İmtiyaz sahibi M. Nuri Akyar, başyazarı ise Abdullah Kucur olan Eskişehir merkezli Yeşil Nur mecmuası da oldukça kısa süren yayın hayatında Said Nursi’ye ve Bekir Berk ağabeyin müdafaalarına yer vermiş olup, Bediüzzaman’ın vefatı nedeni ile özel sayı çıkarmıştır.
1950 yılında Demokrat Parti’nin iktidara gelmesi ile muktedir olamamasından dolayı, mahkemeler ve kolluk birlikleri Nur talebelerini daha çok takibat altına almaya ve izlemeye başlamışlardır. Muhafazakâr basının da çok zayıf olması nedeni ile sol basın hemen hemen her gün yakalanan Nurcu haberleri ile gözdağı vermeye çalışmıştır.
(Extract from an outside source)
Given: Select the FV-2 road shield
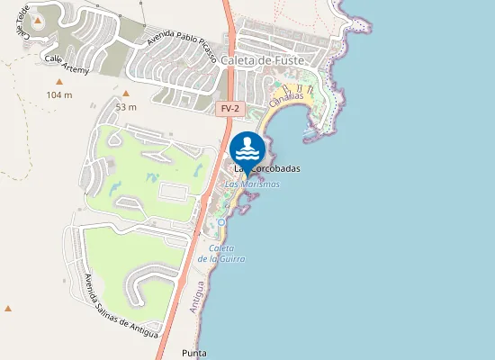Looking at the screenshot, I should (x=230, y=109).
Yakalanma haberlerini birinci sayfadan veren sol basın, beraat haberlerini görmezden gelir veya iç sayfalarda dikkat çekmeyecek şekilde tek sütundan duyurur.
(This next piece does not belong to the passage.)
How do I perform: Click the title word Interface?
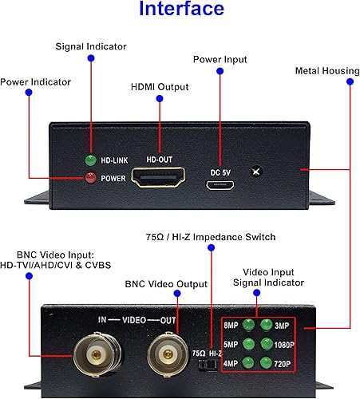180,11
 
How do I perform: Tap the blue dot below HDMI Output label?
159,100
1952 yılında Bedîüzzamân Gençlik Rehberi mahkemesi için İstanbul’a geldiğinde yine basınının ilgi odağı olmuş, birçok yayın kuruluşu gelişini ve mahkeme safahatını haberleştirmişlerdir. Aynı senede Malatya’da gazeteci Ahmet Emin Yalman’ın vurulması olayına mahkemece Nur talebelerinin karıştırılmak istenmesi yüzünden basın günlerce bu konuda haberler yapmış ve Bedîüzzamân bu işe bulaştırılmak istenmiştir.
Bedîüzzamân Said Nursi’nin vefatına yakın yapmış olduğu seyahatler basında günü gününe takip edilmiş olup çok yoğun bir şekilde haberleştirilmiştir.
KAYNAKLAR
1-Akrebin Kıskacında. Ahmet Özkılıç. Nesil Yay.